[Data]:
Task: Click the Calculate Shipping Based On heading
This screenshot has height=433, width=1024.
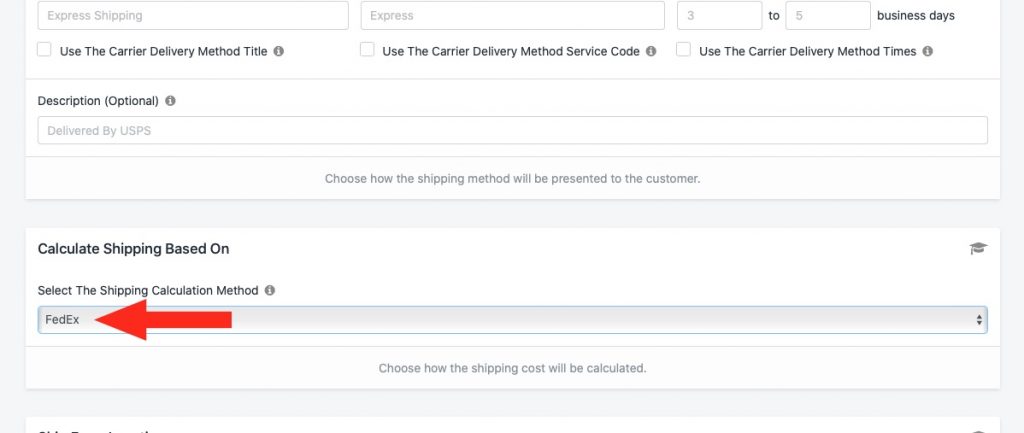Action: pyautogui.click(x=133, y=249)
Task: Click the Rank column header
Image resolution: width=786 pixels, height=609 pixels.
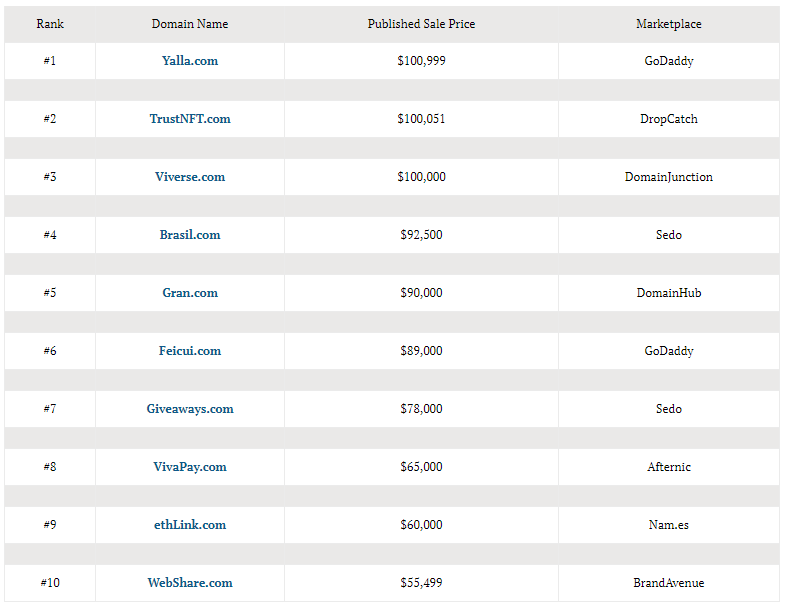Action: pos(50,24)
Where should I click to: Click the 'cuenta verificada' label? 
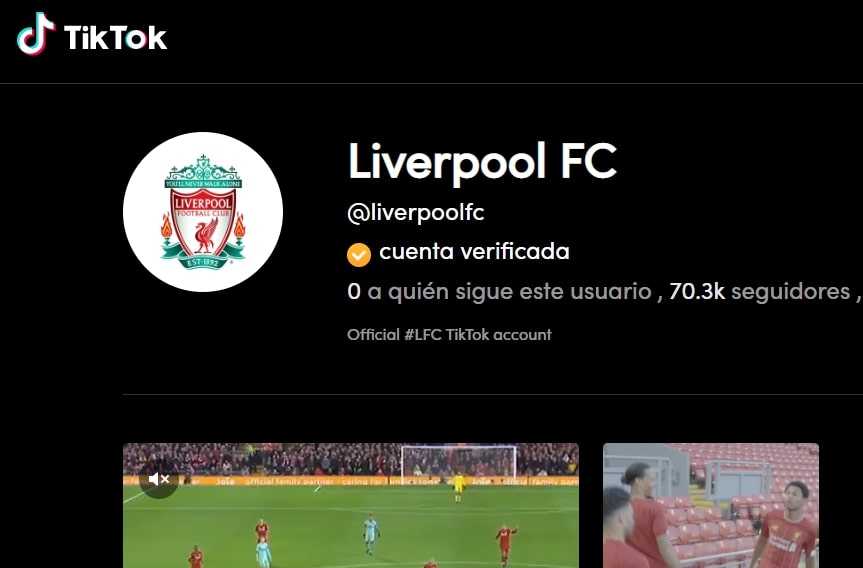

[What you will do]: Pictures are to be omitted. Output verbatim only the lines from the one holding "Image resolution: width=786" through the end of the material, both included.

[Response below]:
Image resolution: width=786 pixels, height=609 pixels.
Action: pos(50,24)
Where should I click to: Click the 'cuenta verificada' label? 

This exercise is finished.